Kenyan forces on Friday launched a massive security operation in a forest in the country's coastal northeast which officials say is being used as a hideout by Somalia's al-Qaida-affiliated Shebab rebels.
Interior Minister Joseph Nkaissery launched the operation a week after police warned the area's residents to hand over any weapons and leave ahead of an "imminent security operation."
"We would like you to move so that we can clean the forest to eject the criminals that are in there," Nkaissery said Friday at the public launch of the operation in Mpeketoni, where Islamic militants massacred around 48 people last year, close to the once-popular tourist island of Lamu.

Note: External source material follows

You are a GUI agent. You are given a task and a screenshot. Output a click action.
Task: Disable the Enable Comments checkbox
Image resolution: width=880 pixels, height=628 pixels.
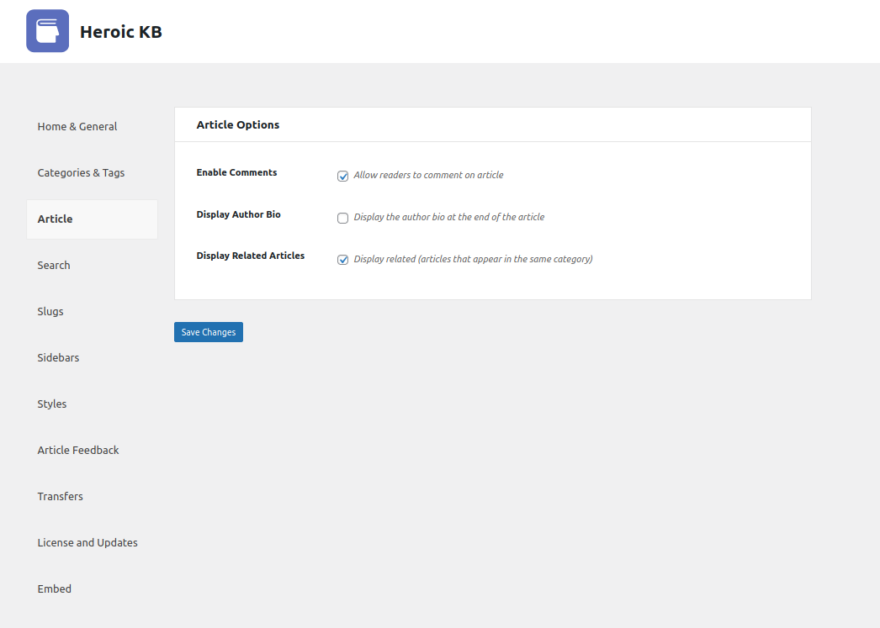(343, 174)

The minister -- joined by military chief Samson Mwathethe and police chief Joseph Boinnet -- made the announcement to thousands of local residents after meeting for lunch on Friday.
A week earlier, Boinnet said the huge 2,200-square-kilometer (850-square-mile) Boni forest, straddling Garissa and Lamu counties and bordering Somalia, had become a sanctuary for Shebab militants.

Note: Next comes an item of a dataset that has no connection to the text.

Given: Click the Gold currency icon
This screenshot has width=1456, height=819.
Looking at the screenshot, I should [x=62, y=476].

Boinnet ordered residents -- many of them traditional hunters -- to "surrender all arms and ammunitions in their possession" and leave the "disturbed and dangerous place" ahead of an imminent security operation.

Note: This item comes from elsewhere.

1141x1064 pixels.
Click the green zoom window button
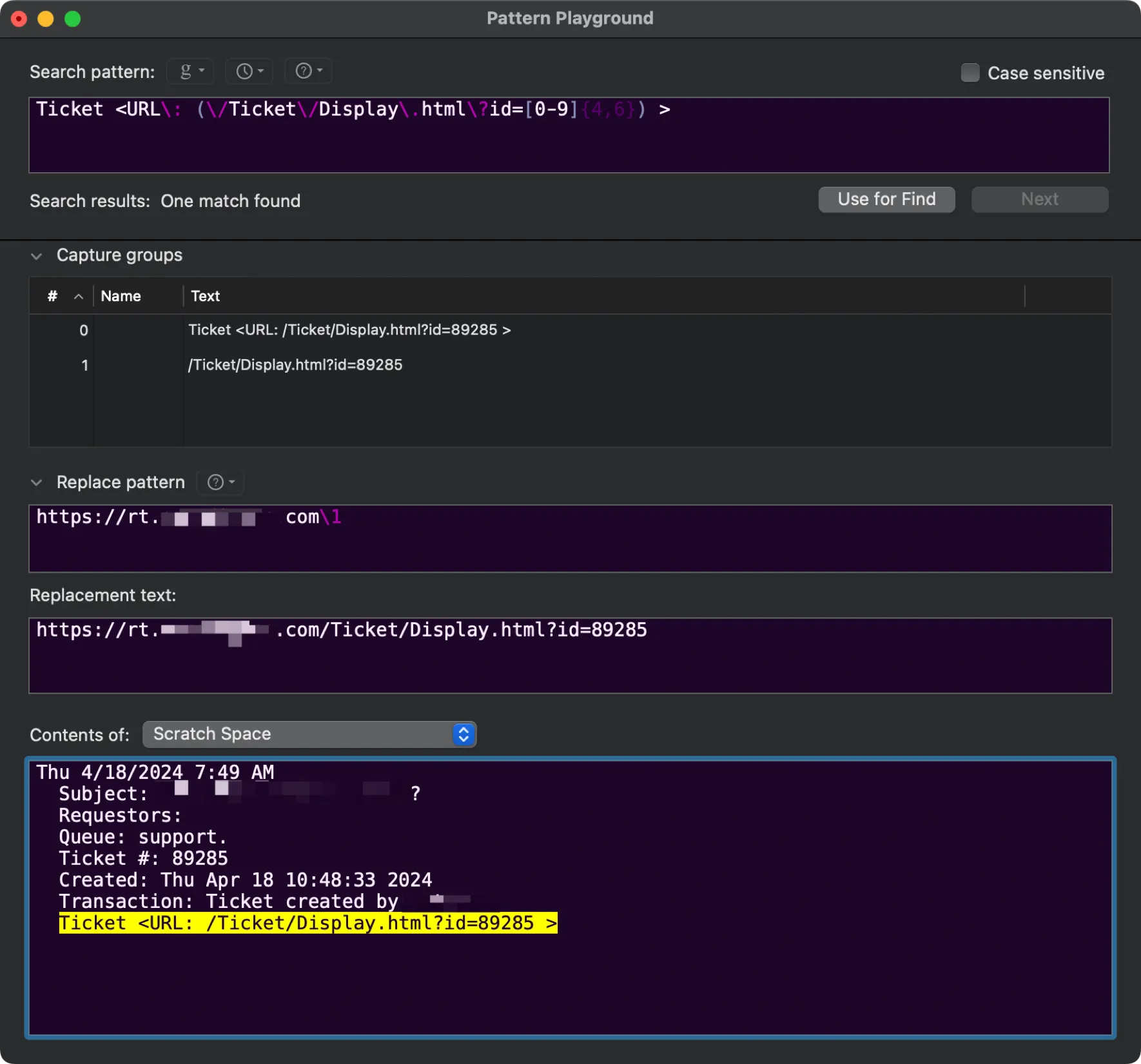(x=73, y=19)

Officials suspect hundreds of Shebab militants are holed up in the forest. Kenya's army and paramilitary police unit will participate in the 'Linda Boni' ('Protect Boni') operation, which is excepted to last up to three months.
Boni forest borders Somalia, where Shebab originated, and Kenyan officials believe recent attacks -- including a failed assault on an army post in June in which British jihadist Thomas Evans was killed -- were launched from the reserve.
Shebab gunmen killed 148 in an attack on a university in Garissa in April, around 100 in a series of raids in Lamu County -- including on Mpeketoni -- last year and at least 67 in an assault on Nairobi's Westgate mall two years ago.
Boni National Reserve in Garissa County and the contiguous Dodori National Reserve in Lamu County were established in 1976 and once served as a seasonal home for large elephant populations.